Tanis seufzte. »Raistlin«, sagte er geduldig, »es ist alles in Ordnung. Der Pfad ist gut sichtbar - und nicht einmal zehn Meter entfernt. Komm schon. Du mußt dich ausruhen. Das müssen wir alle. Schau...« – Tanis hielt die Karte hoch – »ich glaube nicht, daß dies der Düsterwald ist. Nach der...«
Raistlin ignorierte die Karte verächtlich. Die anderen ignorierten den Magier, verließen den Pfad und begannen ein Lager aufzubauen. Sturm sank gegen einen Baum, seine Augen vor Schmerzen geschlossen, während Caramon mit hungrigen Augen auf die kleineren flüchtenden Schatten starrte. Auf ein Zeichen von Caramon schlüpfte Tolpan in den Wald, auf der Suche nach Holz für ein Feuer.
Raistlins Gesicht verzog sich zu einem bösen Lächeln. »Ihr seid alle Dummköpfe. Dies ist der Düsterwald, ihr werdet es erleben, noch bevor die Nacht endet.« Er zuckte die Schultern. »Aber, wie du schon sagst, ich muß mich ausruhen. Jedoch werde ich nicht den Pfad verlassen.« Raistlin ließ sich auf dem Weg nieder, sein Stab lag neben ihm.
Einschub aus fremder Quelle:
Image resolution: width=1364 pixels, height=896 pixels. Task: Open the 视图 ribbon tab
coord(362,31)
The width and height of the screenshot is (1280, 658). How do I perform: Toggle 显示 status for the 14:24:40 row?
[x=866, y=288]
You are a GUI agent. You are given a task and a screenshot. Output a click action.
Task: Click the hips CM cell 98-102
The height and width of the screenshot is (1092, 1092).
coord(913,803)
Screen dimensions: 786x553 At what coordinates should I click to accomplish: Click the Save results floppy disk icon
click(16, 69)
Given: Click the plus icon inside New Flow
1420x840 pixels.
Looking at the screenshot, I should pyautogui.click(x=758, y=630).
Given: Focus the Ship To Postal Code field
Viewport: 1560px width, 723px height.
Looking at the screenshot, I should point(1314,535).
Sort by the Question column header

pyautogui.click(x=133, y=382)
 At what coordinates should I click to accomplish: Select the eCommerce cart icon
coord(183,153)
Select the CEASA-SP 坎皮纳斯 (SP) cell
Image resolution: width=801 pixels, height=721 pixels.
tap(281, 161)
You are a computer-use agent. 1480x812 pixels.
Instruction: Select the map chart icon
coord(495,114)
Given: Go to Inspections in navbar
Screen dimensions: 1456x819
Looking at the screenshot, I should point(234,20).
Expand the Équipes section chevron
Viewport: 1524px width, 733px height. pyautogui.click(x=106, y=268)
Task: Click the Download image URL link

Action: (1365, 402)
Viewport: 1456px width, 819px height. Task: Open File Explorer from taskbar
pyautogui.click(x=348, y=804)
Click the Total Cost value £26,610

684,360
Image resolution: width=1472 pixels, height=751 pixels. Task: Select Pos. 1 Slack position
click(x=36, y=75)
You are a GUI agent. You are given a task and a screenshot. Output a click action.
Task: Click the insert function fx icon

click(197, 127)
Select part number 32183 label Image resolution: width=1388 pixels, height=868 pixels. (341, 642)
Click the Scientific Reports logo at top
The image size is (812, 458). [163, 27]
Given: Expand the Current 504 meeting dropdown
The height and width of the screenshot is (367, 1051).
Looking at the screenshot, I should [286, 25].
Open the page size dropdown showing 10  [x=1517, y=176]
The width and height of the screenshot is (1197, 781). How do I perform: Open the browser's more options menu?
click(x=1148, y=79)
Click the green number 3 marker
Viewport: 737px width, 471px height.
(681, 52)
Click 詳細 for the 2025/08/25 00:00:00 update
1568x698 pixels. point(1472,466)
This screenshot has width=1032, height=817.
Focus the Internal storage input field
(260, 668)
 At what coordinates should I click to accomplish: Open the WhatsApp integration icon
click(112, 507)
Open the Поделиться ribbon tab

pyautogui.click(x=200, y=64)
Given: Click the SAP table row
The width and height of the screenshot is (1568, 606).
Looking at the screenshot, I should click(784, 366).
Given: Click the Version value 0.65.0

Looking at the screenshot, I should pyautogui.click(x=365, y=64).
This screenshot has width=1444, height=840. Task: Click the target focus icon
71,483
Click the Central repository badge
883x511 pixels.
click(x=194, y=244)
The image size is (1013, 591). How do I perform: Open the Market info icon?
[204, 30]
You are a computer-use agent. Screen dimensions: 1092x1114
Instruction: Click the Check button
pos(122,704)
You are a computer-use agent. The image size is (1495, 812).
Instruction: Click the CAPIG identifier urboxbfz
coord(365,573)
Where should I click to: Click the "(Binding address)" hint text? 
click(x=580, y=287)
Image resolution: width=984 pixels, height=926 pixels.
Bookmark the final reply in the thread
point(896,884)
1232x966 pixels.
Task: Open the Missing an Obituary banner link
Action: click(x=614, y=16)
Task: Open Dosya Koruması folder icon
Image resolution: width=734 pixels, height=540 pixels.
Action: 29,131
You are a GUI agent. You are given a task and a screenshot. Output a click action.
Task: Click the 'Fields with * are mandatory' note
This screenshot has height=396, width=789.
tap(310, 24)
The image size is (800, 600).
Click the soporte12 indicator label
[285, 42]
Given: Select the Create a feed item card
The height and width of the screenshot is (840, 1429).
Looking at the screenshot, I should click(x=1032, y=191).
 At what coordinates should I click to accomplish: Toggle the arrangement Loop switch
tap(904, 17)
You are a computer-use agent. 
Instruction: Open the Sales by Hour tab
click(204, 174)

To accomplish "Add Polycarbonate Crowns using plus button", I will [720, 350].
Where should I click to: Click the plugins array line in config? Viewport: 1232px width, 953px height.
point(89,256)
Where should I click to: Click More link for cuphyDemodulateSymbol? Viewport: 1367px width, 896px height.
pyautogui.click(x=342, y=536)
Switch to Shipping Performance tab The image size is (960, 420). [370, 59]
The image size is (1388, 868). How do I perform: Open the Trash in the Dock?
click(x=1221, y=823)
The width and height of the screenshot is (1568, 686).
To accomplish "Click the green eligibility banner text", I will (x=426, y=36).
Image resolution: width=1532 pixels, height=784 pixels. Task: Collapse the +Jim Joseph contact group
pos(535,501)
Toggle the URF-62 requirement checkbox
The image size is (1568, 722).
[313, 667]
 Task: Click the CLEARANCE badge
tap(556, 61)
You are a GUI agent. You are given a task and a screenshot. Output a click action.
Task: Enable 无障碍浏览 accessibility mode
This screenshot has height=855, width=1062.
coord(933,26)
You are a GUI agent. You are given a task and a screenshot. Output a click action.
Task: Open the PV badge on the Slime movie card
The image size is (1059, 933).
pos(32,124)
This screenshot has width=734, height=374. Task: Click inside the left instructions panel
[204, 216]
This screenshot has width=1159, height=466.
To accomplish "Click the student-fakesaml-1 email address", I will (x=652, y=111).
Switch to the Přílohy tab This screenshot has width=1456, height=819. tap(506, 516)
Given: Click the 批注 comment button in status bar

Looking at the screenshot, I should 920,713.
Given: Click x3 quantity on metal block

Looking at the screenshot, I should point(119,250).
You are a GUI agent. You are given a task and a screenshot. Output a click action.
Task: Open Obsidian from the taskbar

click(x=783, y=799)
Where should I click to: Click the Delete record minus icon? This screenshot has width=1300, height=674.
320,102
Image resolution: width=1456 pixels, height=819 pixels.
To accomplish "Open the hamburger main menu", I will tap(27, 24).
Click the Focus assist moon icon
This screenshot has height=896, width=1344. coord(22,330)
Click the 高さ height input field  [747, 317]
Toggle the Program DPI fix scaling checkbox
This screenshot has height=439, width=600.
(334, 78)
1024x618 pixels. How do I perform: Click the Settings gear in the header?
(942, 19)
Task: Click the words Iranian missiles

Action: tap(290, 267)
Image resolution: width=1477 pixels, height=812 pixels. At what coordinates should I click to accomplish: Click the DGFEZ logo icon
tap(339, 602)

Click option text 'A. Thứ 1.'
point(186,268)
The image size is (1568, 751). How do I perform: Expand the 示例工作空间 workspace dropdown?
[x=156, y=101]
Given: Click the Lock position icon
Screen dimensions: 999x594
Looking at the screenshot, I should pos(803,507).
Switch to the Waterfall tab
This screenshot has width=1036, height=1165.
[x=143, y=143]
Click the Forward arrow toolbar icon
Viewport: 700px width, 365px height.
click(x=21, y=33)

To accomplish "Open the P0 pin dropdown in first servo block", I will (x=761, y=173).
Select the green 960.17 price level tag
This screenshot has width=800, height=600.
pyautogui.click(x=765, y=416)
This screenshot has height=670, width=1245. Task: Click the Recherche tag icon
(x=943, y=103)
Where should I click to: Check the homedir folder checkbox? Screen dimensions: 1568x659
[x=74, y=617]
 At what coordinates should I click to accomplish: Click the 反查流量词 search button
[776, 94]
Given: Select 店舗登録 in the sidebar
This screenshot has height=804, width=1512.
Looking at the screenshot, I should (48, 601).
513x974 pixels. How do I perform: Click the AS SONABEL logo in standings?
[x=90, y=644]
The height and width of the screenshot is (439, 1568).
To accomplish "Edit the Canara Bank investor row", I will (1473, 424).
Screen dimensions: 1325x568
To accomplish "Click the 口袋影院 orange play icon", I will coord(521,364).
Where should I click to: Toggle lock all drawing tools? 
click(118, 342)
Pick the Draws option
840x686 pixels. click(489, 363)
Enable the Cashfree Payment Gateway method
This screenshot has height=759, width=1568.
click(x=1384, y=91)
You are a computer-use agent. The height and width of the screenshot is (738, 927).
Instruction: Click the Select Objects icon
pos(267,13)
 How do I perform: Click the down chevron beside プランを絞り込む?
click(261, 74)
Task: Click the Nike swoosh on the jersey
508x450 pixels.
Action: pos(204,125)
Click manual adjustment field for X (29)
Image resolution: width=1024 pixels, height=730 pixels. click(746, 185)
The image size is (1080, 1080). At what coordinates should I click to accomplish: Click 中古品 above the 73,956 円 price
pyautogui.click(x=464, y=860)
Caramon errötete verlegen, als er die anderen amüsierte Blicke austauschen sah. »He, Raist«, rief er, »komm zu uns. Tolpan sucht Holz, und ich kann vielleicht einen Hasen erlegen.« »Erlege nichts!« Raistlin brachte nur noch ein Wispern hervor, das alle aufschreckte. »Richte keinen Schaden an im Düsterwald! Weder Pflanze noch Baum, Vogel oder Tier!« »Ich meine, Raistlin hat recht«, sagte Tanis. »Wir müssen hier die Nacht verbringen, und ich will kein Tier in diesem Wald töten, wenn es nicht unbedingt sein muß.«
»Elfen wollen niemals töten«, murrte Flint. »Der Magier ängstigt uns zu Tode, und du läßt uns verhungern. Nun, falls uus heute nacht etwas angreift, hoffe ich, daß es etwas Eßbares ist!«
»Das hoffe ich auch, Zwerg.« Caramon seufzte schwer und ging zum Bach, um seinen Hunger zu ertränken.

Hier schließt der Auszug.